Cada grupo, uma forma de trabalhar
Se não há apoio público, não falta qualificação aos obstinados voluntários, pessoas que a pesquisa aponta como “mediadores do incentivo à leitura no Brasil”. O levantamento mostra que 50,79% deles têm qualificação para a tarefa que desempenham nestas iniciativas. 

Caso de Sabrina Cotta, incentivadora e participante de um clube de leitura em Belo Horizonte, criado por três amigos adolescentes. Sabrina é professora de Língua Portuguesa e Francesa, mestre em Didática de Línguas, área em que atua há mais de 10 anos. 

“Esse grupo sempre brincava em sala que podia fazer um Clube do Livro. Eles eram meus alunos desde a 1ª série. No meio do ano passado, quando retornamos para o ensino presencial, desenvolvemos uma amizade, fizemos um grupo no WhatsApp e começamos a nos movimentar no sentido de criar o nosso clubinho de leitura”, relata a professora. 

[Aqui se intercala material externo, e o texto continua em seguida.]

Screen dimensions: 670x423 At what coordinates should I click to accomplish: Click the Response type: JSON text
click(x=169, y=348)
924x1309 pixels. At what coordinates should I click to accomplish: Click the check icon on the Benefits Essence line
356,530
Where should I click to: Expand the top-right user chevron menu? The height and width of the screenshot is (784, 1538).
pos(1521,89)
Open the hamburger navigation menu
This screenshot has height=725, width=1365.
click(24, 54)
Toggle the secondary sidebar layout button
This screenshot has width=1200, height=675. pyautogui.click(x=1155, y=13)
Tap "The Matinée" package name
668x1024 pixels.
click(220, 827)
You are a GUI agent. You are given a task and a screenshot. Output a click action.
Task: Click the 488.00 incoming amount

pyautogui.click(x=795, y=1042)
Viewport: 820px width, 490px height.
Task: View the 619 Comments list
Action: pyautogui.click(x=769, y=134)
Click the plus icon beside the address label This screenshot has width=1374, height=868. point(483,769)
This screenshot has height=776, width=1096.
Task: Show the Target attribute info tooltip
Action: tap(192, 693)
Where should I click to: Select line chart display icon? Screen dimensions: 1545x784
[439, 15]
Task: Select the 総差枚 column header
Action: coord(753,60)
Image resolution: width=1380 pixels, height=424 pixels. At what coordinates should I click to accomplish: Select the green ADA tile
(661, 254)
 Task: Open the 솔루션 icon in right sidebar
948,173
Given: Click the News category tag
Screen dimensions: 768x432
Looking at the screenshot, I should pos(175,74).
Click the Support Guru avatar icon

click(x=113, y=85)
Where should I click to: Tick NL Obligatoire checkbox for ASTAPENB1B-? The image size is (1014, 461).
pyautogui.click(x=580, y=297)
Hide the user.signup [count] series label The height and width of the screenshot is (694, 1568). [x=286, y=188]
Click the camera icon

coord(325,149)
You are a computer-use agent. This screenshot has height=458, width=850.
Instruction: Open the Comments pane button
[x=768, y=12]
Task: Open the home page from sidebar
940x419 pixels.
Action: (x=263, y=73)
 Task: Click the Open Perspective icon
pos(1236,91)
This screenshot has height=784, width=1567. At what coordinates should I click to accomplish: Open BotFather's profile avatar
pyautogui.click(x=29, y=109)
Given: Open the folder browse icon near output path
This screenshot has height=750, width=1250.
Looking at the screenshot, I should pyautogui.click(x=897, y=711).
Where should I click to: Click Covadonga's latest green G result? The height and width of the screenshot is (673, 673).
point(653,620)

Sabrina avalia que fazer parte de um Clube de Leitura oferece um dinamismo diferente ao processo a que os jovens estão acostumados. 

“Trata-se do resgate de uma modalidade de leitura que pode ser nova para estes jovens. O que a gente sente é que nossos alunos sempre leem de forma muito rápida: um tuíte, um post. O propósito é levá-los a ver a leitura como ato de prazer, como hobby, como diversão, momento de espairecer, e de conforto”.

No caso do clube de leitura da capital mineira, o grupo define uma quantidade de capítulos e seleciona o livro a partir de um gênero que todos gostam: o suspense. 

“O único critério foi que o livro pudesse estar disponível online para democratizar o acesso e à forma como seria lido. Assim foi escolhido ‘Convite para um Homicídio’, de Agatha Christie”, diz Sabrina, sobre o início da partilha literária.

“Vamos ler o Cortiço (José de Alencar), mas também Harry Porter. O livro na escola é visto como carga extra. Mas tão importante quanto o enredo são as nuances da boa escrita”, destaca.